[Collected data]
--- START ---
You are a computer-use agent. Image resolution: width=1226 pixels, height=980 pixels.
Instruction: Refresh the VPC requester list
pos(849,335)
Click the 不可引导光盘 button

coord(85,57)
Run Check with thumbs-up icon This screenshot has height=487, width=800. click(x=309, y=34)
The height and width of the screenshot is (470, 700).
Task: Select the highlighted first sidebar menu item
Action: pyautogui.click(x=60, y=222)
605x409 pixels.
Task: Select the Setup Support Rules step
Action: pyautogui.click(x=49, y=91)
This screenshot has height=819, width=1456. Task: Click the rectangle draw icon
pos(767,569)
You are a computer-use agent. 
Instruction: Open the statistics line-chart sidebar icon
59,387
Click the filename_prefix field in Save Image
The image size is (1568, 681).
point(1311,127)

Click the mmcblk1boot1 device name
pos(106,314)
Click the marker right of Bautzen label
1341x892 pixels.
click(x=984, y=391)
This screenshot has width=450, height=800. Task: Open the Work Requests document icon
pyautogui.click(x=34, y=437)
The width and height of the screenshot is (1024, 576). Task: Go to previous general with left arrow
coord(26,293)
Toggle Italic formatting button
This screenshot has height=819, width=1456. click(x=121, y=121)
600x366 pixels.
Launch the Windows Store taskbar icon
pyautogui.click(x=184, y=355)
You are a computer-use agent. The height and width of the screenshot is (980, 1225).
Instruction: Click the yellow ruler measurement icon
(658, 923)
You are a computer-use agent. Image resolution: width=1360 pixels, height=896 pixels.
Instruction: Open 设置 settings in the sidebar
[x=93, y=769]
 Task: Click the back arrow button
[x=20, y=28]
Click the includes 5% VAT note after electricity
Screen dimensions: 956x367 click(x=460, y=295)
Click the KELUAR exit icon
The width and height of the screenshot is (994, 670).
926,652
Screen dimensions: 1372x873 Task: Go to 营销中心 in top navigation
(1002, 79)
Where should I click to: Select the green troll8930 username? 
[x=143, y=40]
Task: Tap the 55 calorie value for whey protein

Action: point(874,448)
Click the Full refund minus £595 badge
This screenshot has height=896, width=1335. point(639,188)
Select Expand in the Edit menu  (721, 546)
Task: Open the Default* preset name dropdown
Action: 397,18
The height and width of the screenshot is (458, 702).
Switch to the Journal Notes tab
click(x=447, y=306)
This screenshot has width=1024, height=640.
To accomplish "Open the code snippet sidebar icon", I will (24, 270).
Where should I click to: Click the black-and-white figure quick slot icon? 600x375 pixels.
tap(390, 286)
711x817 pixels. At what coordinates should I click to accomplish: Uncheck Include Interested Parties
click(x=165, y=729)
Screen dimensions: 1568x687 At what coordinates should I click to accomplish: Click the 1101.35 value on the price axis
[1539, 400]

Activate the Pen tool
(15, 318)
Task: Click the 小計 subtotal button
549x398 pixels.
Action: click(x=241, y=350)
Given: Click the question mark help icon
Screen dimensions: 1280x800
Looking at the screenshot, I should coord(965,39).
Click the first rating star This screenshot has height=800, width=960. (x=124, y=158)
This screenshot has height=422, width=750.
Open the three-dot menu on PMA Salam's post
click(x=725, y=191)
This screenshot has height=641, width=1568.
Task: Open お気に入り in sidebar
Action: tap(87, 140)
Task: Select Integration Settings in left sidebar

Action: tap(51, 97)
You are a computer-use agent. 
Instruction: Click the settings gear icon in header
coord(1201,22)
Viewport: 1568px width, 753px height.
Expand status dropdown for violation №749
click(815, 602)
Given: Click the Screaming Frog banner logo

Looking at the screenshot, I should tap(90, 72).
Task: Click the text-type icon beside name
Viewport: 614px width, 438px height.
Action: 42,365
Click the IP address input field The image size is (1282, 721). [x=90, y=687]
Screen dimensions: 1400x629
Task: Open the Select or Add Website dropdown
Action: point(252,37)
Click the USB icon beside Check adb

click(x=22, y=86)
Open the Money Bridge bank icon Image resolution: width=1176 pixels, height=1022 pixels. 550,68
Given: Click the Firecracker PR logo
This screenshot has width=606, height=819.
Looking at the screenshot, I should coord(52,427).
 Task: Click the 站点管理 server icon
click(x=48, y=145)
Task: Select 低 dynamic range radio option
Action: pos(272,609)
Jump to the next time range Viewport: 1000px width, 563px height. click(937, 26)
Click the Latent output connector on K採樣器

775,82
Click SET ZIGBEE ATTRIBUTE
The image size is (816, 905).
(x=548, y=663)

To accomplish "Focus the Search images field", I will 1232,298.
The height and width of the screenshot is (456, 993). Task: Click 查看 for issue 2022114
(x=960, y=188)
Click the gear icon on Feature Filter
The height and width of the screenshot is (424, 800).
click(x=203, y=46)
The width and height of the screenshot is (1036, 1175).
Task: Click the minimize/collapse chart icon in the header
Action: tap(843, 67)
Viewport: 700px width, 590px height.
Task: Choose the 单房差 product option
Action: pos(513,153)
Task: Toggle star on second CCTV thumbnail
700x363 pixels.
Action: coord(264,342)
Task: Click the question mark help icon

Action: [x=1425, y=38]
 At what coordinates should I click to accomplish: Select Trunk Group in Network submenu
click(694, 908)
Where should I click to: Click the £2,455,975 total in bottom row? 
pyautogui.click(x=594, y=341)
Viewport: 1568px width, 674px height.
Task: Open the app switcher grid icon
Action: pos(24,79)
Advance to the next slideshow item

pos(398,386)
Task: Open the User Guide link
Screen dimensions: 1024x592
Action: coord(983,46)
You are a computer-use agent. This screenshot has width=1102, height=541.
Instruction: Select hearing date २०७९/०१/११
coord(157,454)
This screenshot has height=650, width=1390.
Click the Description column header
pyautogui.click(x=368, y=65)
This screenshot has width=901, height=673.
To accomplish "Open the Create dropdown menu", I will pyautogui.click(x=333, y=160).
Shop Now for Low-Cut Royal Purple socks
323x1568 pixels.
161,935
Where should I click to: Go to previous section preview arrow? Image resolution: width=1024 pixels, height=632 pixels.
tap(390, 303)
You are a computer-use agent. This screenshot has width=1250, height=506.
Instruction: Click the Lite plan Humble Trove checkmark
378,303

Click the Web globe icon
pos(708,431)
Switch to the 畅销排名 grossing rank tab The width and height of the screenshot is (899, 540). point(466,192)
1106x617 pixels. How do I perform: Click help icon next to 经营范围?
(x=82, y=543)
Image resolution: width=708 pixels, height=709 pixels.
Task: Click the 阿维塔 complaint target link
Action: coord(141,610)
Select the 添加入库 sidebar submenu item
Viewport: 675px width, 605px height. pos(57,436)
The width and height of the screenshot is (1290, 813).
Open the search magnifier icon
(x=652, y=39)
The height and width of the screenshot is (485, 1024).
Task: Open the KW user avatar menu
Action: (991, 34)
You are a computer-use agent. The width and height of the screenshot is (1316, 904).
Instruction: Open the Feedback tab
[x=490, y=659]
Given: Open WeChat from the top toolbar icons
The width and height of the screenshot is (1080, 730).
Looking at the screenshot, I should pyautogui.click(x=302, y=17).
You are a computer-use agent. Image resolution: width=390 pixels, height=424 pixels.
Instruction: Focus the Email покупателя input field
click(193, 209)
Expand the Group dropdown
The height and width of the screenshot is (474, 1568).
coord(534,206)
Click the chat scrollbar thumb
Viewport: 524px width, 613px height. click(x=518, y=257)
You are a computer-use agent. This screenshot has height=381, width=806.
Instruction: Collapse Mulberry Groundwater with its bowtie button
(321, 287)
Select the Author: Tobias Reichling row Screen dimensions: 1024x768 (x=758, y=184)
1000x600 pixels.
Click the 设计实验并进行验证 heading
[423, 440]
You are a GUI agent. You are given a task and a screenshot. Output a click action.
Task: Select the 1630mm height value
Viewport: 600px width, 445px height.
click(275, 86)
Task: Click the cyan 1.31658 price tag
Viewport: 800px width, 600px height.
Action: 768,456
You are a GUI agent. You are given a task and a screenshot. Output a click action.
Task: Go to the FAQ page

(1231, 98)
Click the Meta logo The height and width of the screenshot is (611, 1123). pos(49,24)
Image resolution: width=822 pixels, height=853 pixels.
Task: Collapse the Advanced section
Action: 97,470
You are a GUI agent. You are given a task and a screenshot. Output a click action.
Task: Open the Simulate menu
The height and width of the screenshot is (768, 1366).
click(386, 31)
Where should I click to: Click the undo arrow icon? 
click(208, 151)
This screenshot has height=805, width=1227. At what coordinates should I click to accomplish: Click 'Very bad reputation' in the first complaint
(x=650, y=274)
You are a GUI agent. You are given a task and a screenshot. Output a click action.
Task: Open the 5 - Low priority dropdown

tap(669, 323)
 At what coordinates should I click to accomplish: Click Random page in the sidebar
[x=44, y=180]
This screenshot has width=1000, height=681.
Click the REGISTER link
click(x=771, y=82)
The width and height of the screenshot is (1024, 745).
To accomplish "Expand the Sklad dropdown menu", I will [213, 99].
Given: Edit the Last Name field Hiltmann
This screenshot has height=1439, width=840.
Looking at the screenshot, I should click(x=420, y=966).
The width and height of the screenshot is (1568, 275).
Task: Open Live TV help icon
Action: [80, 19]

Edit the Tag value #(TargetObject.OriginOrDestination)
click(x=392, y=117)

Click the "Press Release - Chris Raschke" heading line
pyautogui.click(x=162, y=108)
--- END ---
» **TASK BRIEF**
Each line from the one with "This screenshot has height=1439, width=840." through the end of the entries above must be set down exactly, both end lines included, and no other line may appear.

» **EXERCISE RESPONSE**
This screenshot has height=1439, width=840.
Looking at the screenshot, I should click(x=420, y=966).
The width and height of the screenshot is (1568, 275).
Task: Open Live TV help icon
Action: [80, 19]

Edit the Tag value #(TargetObject.OriginOrDestination)
click(x=392, y=117)

Click the "Press Release - Chris Raschke" heading line
pyautogui.click(x=162, y=108)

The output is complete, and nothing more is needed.